Twitter —ahora X— era uno de esos lugares donde mi esencia respiraba libre. Un espacio para la indignación, la ironía, la discusión sin tapujos. Pero en Venezuela, hasta el acceso a la plataforma es un acto de resistencia: VPNs, conexiones que fallan, la molestia constante de saltar muros digitales solo para decir lo que en otros países se dice sin pensar. Y sin embargo, eso no es lo más grave. Lo peor es cuando el miedo se te cuela entre las letras, cuando revisas dos, tres veces un tuit antes de publicarlo, no por pudor, sino por calcular si esa opinión vale más que tu libertad.

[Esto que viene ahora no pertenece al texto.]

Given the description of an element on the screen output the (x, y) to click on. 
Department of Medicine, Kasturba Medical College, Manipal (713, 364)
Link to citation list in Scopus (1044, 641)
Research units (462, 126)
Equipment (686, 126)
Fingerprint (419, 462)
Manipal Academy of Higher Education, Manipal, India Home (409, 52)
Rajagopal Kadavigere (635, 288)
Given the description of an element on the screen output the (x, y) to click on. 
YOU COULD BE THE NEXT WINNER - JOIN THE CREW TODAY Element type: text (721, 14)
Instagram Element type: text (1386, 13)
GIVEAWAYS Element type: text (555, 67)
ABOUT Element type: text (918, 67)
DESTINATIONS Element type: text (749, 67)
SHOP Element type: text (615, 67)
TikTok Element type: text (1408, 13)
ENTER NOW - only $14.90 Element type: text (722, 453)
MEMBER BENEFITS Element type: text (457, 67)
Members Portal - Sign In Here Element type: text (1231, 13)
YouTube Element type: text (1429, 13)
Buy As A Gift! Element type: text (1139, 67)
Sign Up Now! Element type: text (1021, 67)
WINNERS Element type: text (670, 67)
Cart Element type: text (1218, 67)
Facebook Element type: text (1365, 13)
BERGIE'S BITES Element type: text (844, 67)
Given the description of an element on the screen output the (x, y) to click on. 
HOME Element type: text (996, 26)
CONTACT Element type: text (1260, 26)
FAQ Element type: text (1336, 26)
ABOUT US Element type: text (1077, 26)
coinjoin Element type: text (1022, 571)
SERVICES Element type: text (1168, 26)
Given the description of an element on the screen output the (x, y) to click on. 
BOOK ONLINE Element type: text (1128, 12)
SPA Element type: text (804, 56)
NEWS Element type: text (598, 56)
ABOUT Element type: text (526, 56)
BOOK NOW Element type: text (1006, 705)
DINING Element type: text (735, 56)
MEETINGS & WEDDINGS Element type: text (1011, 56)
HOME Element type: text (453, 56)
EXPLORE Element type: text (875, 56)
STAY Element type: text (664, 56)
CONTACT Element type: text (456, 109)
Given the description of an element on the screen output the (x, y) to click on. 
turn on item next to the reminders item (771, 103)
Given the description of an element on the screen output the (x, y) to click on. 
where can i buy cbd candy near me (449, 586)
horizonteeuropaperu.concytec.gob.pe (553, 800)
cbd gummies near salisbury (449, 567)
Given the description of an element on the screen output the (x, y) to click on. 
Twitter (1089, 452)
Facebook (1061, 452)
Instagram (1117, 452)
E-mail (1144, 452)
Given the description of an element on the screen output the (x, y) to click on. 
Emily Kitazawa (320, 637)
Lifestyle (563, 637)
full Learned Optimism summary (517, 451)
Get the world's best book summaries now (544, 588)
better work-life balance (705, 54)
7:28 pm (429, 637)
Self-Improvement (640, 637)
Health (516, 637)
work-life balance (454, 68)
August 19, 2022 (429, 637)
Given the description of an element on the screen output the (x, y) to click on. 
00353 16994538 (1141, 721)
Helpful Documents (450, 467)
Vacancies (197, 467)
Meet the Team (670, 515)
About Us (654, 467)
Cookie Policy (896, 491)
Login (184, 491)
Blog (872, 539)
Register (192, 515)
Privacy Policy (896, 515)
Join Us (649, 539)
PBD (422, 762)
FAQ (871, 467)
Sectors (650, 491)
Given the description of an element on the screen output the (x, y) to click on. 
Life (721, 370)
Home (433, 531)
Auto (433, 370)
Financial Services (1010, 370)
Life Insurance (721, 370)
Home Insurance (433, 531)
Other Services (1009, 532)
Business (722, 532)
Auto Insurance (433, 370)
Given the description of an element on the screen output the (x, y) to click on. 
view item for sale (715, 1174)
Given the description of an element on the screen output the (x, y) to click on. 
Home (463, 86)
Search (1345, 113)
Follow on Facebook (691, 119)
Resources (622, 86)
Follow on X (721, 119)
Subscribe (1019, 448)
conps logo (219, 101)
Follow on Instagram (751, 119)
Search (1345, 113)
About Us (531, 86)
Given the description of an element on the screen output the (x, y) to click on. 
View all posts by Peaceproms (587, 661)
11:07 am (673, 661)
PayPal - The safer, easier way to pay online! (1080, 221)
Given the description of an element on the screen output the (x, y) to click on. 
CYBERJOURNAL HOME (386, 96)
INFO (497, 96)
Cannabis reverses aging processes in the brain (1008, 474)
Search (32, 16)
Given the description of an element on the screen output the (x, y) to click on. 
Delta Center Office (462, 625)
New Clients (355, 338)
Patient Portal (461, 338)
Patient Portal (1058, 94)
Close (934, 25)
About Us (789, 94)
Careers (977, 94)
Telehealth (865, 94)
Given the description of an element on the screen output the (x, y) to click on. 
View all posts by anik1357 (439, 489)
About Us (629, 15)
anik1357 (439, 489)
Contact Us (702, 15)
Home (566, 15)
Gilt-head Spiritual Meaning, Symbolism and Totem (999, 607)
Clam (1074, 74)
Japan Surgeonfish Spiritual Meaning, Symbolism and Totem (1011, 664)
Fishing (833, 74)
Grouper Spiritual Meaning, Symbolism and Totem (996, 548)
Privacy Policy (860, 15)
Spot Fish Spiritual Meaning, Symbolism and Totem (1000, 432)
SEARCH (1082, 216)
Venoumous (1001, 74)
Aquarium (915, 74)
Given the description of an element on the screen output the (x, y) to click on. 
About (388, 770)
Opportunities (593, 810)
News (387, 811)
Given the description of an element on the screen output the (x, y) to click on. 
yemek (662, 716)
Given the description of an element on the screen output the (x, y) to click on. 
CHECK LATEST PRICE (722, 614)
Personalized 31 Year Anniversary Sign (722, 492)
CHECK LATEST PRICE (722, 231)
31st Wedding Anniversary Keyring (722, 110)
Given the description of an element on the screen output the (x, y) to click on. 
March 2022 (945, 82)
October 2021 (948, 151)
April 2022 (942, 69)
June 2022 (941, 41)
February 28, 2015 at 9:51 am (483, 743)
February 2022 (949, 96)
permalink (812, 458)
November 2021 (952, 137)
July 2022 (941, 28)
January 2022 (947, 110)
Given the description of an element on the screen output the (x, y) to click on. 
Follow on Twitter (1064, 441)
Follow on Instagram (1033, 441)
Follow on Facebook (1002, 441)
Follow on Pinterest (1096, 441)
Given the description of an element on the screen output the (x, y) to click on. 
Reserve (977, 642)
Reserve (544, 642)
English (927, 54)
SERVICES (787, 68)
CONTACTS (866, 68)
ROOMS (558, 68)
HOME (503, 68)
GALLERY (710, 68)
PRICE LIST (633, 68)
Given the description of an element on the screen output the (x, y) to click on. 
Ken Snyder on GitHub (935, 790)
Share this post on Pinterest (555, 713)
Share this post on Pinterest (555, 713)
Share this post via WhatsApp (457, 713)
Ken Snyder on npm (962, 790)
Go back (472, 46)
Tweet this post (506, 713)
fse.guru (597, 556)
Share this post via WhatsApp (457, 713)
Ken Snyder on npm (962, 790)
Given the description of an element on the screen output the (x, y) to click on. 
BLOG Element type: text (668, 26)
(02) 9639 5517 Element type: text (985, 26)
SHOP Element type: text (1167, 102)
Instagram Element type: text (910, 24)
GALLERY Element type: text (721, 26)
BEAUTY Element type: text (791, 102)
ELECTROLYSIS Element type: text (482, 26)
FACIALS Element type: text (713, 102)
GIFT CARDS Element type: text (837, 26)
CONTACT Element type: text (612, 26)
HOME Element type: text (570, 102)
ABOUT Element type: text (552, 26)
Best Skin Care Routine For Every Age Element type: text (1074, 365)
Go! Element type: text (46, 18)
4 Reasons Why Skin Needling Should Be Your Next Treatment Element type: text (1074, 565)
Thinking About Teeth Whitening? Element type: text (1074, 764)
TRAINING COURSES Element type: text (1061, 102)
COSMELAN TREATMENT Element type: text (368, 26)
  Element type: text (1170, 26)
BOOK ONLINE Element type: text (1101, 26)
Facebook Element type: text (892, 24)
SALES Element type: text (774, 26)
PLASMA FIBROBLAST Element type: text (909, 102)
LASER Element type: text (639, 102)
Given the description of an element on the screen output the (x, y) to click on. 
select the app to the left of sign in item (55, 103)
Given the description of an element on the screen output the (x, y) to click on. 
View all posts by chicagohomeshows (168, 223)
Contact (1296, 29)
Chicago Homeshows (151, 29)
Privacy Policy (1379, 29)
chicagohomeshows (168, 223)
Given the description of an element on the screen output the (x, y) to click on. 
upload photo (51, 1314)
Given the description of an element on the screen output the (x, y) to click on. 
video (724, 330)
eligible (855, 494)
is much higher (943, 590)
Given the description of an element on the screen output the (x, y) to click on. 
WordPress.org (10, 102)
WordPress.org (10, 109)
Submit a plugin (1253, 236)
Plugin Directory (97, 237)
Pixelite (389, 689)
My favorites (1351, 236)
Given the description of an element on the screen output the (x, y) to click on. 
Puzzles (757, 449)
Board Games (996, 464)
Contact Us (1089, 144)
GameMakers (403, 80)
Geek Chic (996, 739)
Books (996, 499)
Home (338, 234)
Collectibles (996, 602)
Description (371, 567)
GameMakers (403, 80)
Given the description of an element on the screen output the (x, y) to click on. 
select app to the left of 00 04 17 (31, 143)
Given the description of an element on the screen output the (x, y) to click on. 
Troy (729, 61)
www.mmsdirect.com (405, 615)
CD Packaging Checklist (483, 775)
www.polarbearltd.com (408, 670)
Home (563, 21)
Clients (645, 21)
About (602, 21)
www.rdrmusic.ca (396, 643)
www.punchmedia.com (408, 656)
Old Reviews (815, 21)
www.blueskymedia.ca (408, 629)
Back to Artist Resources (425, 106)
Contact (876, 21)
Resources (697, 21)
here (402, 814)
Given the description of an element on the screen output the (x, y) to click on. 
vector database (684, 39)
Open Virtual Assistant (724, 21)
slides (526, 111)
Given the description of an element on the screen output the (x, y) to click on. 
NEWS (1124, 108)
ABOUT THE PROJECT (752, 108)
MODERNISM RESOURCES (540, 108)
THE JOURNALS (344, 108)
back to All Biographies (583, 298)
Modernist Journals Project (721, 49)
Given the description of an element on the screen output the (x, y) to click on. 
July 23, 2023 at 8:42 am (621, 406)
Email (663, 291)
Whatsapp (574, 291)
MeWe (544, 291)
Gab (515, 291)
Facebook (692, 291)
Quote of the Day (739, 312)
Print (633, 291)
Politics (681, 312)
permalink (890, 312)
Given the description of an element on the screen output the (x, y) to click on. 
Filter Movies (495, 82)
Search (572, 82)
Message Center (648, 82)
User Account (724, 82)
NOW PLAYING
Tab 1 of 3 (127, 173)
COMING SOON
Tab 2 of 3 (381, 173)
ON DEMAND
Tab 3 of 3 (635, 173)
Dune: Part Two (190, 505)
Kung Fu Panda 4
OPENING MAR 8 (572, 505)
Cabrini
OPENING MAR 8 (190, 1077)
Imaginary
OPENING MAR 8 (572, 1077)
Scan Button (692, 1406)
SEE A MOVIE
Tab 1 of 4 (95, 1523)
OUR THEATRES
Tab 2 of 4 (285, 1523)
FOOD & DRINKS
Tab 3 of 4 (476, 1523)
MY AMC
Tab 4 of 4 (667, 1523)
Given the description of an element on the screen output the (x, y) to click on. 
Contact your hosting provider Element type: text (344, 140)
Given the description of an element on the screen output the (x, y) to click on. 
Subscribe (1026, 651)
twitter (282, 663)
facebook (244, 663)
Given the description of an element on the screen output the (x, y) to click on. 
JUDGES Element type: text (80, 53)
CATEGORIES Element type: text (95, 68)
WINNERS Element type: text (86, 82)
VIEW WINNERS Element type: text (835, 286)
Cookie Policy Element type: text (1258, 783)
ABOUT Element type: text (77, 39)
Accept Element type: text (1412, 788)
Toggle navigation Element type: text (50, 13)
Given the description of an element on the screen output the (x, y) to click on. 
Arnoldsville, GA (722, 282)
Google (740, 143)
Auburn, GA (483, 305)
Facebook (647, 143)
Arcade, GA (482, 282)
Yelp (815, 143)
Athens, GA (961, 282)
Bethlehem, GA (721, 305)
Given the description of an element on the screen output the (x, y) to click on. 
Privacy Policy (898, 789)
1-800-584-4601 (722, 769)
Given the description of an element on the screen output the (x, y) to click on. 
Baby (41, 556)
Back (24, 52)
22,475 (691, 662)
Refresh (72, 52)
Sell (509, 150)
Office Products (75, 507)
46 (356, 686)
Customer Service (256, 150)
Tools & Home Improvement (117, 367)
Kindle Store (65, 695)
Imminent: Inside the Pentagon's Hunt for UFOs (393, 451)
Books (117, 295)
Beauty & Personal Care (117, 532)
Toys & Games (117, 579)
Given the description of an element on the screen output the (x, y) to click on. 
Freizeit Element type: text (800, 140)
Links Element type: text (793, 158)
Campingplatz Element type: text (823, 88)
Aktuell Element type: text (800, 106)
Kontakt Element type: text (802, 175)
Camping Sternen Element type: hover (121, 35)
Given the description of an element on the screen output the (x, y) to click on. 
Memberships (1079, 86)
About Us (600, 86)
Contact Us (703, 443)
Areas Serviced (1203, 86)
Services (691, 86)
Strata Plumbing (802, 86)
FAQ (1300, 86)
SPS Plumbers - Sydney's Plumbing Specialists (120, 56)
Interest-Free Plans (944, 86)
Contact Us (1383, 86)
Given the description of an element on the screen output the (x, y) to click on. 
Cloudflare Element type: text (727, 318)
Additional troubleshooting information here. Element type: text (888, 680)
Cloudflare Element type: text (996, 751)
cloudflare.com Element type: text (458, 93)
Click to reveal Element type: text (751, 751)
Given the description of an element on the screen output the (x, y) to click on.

La autocensura es un veneno lento. Empieza como un susurro —*"mejor no"*— y termina convirtiéndose en un hábito.
Los grupos de WhatsApp, antes campos abiertos de debate, ahora son terrenos minados: mensajes efímeros, audios que se autodestruyen, fotos que desaparecen. No por proteger intimidades, sino por borrar huellas. Porque en este país, un comentario puede ser "incitación al odio", una crítica económica, "terrorismo", y una franela con consignas, prueba suficiente para desaparecer entre rejas. Demasiados amigos se han vuelto sombras. Los agarran de madrugada, los encapuchan, los arrastran a celdas sin nombre. Y lo más aterrador no es la arbitrariedad, sino la normalización. *"Está en el Helicoide"*, *"lo vi en SEBIN"* —como si fueran direcciones de restaurantes y no estaciones del horror.
Los economistas ya no hablan de inflación, los profesores miden cada ejemplo, los artistas calculan cada metáfora. El silencio se viste de prudencia, pero es miedo puro. Me resisto. Me niego a que este ahogo se vuelva costumbre. Tal vez la salida sea escribir sin nombre, inventar un alter ego, dejar que mis palabras viajen en la voz de otros, los que están lejos de estas garras. Porque lo que aquí ocurre no puede quedarse en murmullos. El terror se alimenta del silencio, y aunque el miedo me obligue a bajar la voz, no logrará que cierre la boca. Al fin y al cabo, siempre he sido de hablar. Y eso, en tiempos de censura, es un acto de terquedad. O de supervivencia.